B. Les conséquences du défaut de qualité de copropriétaire sur la recevabilité

La décision commentée rappelle ainsi que la qualité pour agir en contestation d’une délibération d’assemblée générale est strictement liée à la qualité de copropriétaire. Le tiers qui se prétend propriétaire de lots par usucapion ne peut, tant que son droit de propriété n’est pas judiciairement reconnu, se prévaloir de cette qualité. La cour confirme donc le jugement du premier juge sur ce point, en estimant que c’est à bon droit que l’irrecevabilité a été prononcée. La demanderesse ne pouvait pas se soustraire à cette règle en invoquant sa revendication de propriété, car l’action en contestation est soumise à des conditions de recevabilité propres, indépendantes du fond du droit revendiqué. Cette solution préserve la sécurité juridique des décisions d’assemblée générale, en réservant leur contestation aux seuls membres de la copropriété. Elle évite que des tiers puissent paralyser le fonctionnement de la copropriété en remettant en cause des délibérations qui ne les concernent pas directement.

II. L’infirmation partielle et la recevabilité de l’action en revendication

A. La distinction opérée entre les deux actions

La cour d’appel distingue nettement la demande en contestation de l’assemblée générale des demandes tendant à la reconnaissance de la propriété des lots par prescription acquisitive. Elle souligne que ces dernières, malgré une rédaction maladroite du dispositif de l’assignation, s’analysent en une action en revendication et ne peuvent être confondues avec l’action en contestation. En effet, l’action en revendication est ouverte à toute personne qui se prétend propriétaire d’un bien, même si elle n’est pas inscrite au titre de propriété. Contrairement à l’action en contestation des délibérations, elle n’est pas réservée aux copropriétaires. La Cour de cassation a d’ailleurs affirmé que « le défendeur à une action en revendication et expulsion d’un bien immobilier a qualité pour opposer au demandeur la prescription acquisitive trentenaire au soutien de sa propre revendication de la propriété de ce bien » (Cass. Troisième chambre civile, 19 juin 2025, n°24-10.896). Par analogie, le demandeur en revendication, bien que non copropriétaire, a qualité pour agir. La cour d’appel d’Aix-en-Provence applique ce principe en déclarant recevables les demandes en revendication de la société, indépendamment de sa qualité à l’égard de la copropriété.

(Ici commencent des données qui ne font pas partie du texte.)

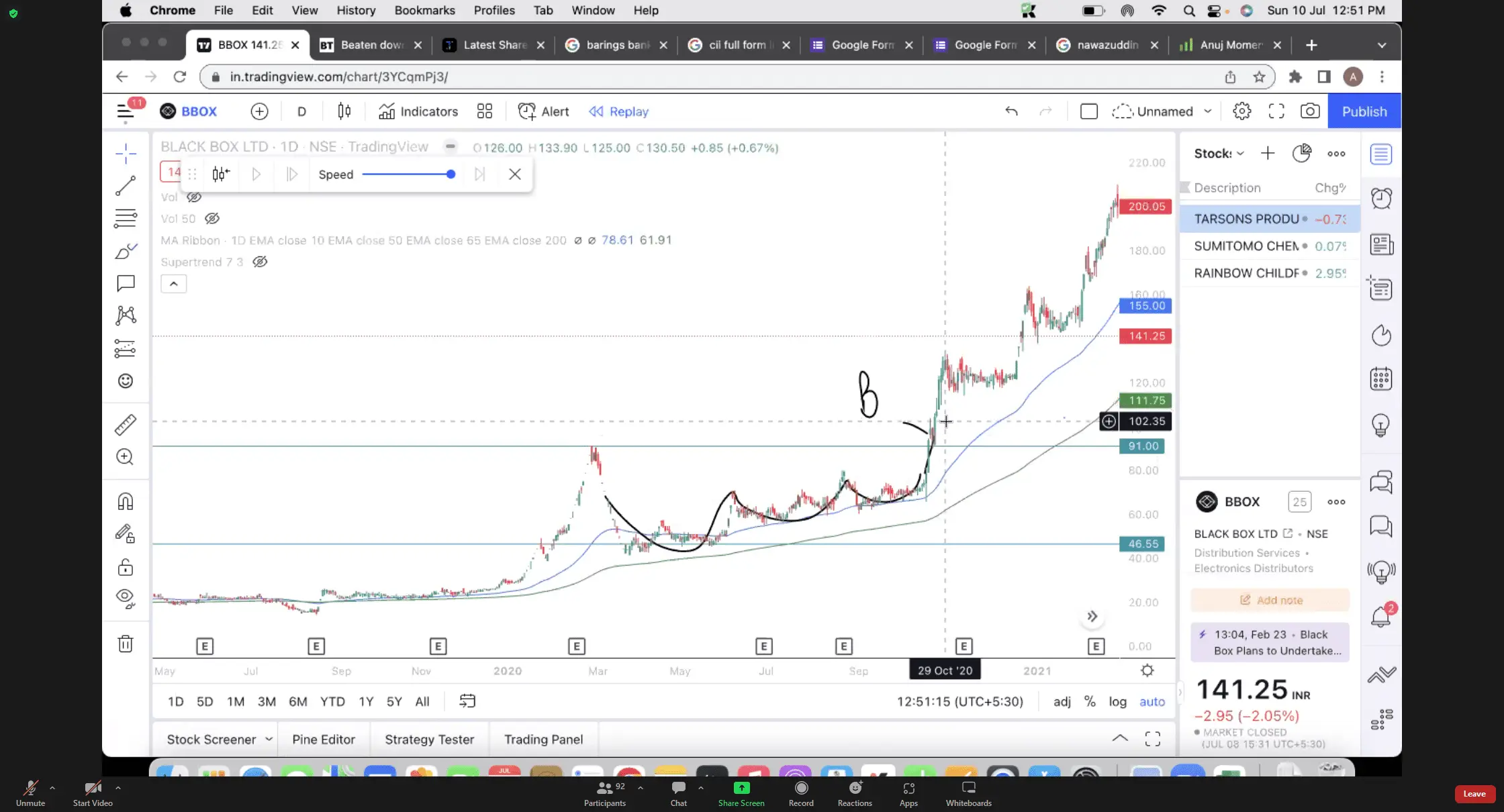
Task: Expand the Unnamed layout dropdown
Action: (x=1207, y=111)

B. La portée de la distinction pour le droit de la copropriété et la prescription acquisitive

Cette solution est importante car elle rappelle que la qualité de copropriétaire n’est pas une condition nécessaire pour agir en revendication de lots de copropriété. Un tiers peut donc, sur le fondement de la prescription acquisitive, demander la reconnaissance de son droit de propriété sur des lots, même s’il ne peut pas contester les décisions de l’assemblée générale. La cour d’appel, en infirmant l’ordonnance sur ce point, permet à l’action en revendication d’être examinée au fond. Cette distinction préserve l’équilibre entre la nécessaire sécurité juridique des décisions collectives de la copropriété et le droit de propriété individuelle. Elle évite qu’une personne qui se prétend propriétaire par usucapion soit privée de tout moyen d’action contre le syndicat, qui pourrait disposer des lots sans tenir compte de ses droits. La portée de l’arrêt est ainsi double : d’une part, il confirme le caractère strict de l’article 42 pour les actions en contestation ; d’autre part, il ouvre la voie à une revendication de propriété par prescription acquisitive, même en l’absence de qualité de copropriétaire, sous réserve que la preuve de l’usucapion soit rapportée.